In the analysis, DIF was tested statistically using ANOVA of residuals, which tests the fit of an item across the full range of the latent trait simultaneously in one analysis to allow for the detection of both uniform and non-uniform DIF effects (Andrich & Hagquist, 2015). Bonferroni correction was applied due to multiple testing, with a significance level of 0.01. Interpretations were complemented by visual inspection of the ICC. DIF was tested for gender (male or female), age group (17–19 years or over 20 years), type of test taker group (conscript or volunteer) and background (born in Sweden or abroad, and birthplace of parents—both parents born in Sweden, one foreign parent, or two foreign parents).
The sizes of different subgroups varied greatly; for example, there were 360 women and 902 men. To ensure these differences did not affect the DIF analyses, an additional DIF analysis was run, applying a random sample, to even out the sizes of subgroups.
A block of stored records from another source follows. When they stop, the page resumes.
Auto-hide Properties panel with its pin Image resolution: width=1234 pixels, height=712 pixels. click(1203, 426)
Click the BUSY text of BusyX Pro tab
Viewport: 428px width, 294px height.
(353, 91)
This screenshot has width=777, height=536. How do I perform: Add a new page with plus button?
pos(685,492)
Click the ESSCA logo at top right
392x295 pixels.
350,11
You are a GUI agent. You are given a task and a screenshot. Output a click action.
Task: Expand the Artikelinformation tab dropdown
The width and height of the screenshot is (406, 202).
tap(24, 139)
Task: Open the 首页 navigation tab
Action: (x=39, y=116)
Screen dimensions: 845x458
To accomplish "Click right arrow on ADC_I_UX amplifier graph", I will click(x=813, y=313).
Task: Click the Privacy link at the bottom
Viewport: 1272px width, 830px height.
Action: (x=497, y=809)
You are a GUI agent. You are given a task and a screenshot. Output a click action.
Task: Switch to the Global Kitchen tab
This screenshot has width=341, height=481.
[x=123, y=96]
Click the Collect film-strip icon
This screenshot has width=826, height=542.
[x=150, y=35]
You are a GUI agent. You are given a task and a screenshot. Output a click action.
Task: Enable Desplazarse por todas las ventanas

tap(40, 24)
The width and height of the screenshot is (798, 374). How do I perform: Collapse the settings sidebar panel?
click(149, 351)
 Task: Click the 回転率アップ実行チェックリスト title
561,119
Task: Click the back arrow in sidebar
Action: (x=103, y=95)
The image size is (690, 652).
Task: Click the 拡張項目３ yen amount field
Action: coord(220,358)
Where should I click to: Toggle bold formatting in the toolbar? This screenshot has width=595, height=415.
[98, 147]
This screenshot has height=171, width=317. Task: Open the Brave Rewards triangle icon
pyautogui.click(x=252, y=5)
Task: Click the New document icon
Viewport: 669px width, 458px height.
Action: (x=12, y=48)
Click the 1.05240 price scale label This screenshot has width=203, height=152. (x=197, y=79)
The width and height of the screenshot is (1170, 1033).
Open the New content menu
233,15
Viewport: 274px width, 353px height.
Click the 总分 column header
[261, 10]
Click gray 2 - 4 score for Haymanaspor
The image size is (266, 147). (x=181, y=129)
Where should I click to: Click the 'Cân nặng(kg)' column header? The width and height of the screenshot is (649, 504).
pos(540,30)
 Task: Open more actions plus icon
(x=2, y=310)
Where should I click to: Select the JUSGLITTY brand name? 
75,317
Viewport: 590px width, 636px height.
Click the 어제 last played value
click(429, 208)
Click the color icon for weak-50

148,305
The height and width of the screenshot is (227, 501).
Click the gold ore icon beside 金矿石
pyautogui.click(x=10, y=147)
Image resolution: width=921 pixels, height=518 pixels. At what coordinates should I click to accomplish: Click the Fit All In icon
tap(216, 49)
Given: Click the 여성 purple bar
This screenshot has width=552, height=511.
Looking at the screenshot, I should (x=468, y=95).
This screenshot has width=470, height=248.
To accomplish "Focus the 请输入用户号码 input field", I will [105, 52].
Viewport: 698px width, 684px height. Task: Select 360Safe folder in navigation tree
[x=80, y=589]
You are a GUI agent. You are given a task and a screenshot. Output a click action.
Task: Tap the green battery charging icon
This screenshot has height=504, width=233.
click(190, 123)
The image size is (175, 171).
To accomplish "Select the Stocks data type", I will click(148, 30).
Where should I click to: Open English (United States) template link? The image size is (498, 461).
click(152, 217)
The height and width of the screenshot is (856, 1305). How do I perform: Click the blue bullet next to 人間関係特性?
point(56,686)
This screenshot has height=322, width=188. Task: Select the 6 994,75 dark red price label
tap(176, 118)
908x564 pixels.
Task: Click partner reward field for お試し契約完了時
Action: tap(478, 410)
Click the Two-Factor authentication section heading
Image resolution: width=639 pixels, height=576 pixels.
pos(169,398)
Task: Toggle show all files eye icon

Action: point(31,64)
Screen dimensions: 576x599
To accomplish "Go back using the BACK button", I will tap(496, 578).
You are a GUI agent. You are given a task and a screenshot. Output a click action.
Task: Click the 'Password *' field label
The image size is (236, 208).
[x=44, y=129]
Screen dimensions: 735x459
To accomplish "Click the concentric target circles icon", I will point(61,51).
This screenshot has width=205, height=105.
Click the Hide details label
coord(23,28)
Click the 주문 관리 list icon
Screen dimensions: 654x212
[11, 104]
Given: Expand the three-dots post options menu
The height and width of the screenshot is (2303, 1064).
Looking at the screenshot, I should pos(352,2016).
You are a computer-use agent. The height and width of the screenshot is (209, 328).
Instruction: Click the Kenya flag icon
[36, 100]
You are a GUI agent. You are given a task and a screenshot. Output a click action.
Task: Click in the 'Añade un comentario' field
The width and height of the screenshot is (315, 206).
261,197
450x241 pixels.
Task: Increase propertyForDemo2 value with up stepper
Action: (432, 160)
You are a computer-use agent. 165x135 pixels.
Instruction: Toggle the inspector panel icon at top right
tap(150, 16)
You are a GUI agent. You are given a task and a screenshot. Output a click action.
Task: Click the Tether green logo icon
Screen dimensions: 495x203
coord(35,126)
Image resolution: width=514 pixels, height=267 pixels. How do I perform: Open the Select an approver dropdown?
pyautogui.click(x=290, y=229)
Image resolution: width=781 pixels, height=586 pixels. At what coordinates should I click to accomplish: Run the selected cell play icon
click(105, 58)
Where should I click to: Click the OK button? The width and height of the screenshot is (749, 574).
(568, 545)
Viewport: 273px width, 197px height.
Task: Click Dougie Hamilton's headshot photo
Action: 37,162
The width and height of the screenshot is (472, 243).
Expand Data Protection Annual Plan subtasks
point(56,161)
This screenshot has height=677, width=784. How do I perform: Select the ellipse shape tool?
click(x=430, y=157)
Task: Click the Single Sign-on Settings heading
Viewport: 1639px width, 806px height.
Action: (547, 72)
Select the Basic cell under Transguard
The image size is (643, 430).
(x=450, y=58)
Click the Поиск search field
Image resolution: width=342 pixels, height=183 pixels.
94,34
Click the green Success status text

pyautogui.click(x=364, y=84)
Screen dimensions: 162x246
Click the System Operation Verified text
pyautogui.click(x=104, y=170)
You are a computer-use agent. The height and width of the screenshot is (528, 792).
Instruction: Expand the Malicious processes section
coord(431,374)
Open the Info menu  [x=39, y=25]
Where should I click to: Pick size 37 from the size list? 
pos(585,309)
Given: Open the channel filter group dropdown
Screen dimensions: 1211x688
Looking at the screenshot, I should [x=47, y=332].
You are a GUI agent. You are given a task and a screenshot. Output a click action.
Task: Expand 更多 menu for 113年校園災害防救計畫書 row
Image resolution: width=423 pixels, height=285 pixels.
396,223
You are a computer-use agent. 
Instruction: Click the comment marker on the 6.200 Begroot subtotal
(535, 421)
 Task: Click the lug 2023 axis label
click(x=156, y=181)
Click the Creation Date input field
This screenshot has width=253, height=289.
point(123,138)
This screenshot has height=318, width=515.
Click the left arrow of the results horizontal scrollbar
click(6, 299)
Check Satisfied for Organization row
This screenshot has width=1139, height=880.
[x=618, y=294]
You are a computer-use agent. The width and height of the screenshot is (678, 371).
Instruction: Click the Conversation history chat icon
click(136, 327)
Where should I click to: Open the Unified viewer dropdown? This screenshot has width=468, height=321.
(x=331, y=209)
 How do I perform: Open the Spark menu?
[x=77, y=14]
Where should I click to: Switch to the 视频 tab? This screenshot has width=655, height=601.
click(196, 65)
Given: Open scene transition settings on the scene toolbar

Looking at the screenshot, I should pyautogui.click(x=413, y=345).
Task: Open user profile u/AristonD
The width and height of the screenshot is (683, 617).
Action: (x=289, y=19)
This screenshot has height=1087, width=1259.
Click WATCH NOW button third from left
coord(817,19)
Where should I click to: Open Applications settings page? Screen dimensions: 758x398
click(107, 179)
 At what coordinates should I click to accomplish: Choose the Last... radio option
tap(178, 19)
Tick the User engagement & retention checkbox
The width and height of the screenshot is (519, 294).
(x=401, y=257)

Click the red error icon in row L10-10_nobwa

This was done by utilizing the number of test takers in the smallest group, and drawing a random sample of the same size from the largest group, in line with the approach of Hadžibajramović et al. (2024), Thus, in the case of gender, all 360 women were compared to 360 randomly selected men.
Unidimensionality
The Rasch model assumes that the test measures only one single underlying trait (Andrich & Marais, 2019), that is, that the test is unidimensional. Unidimensionality was evaluated by a Principal Component Analysis (PCA) of item fit residuals; the first principal component was used to order items into positively and negatively loaded items, forming two subsets (Smith, 2002). This was followed by a comparison of the person abilities from each subset by using an independent t-test. Excluding extremes, the percentage of tests outside the range −1.96 to +1.96 should not exceed five percent. This means that we do not want to find any patterns in the residuals other than that of the single underlying logical ability (Andrich & Marais, 2019).
Reliability
Person separation index (PSI) was used to assess the internal consistency. The PSI is an indication of how reliably the persons are separated by the test (Andrich, 1982). The interpretation of the PSI is similar to that of Cronbach’s alpha, commonly used in Classical Test Theory, both are values between 0 and 1, but the PSI is based on person location rather than sum score which is used for Cronbach’s alpha (Andrich & Marais, 2019; Tennant & Conaghan, 2007). Generally, .70 is the minimum acceptable level of reliability for group measurements and .90 for person measurements (Nunnally, 1978).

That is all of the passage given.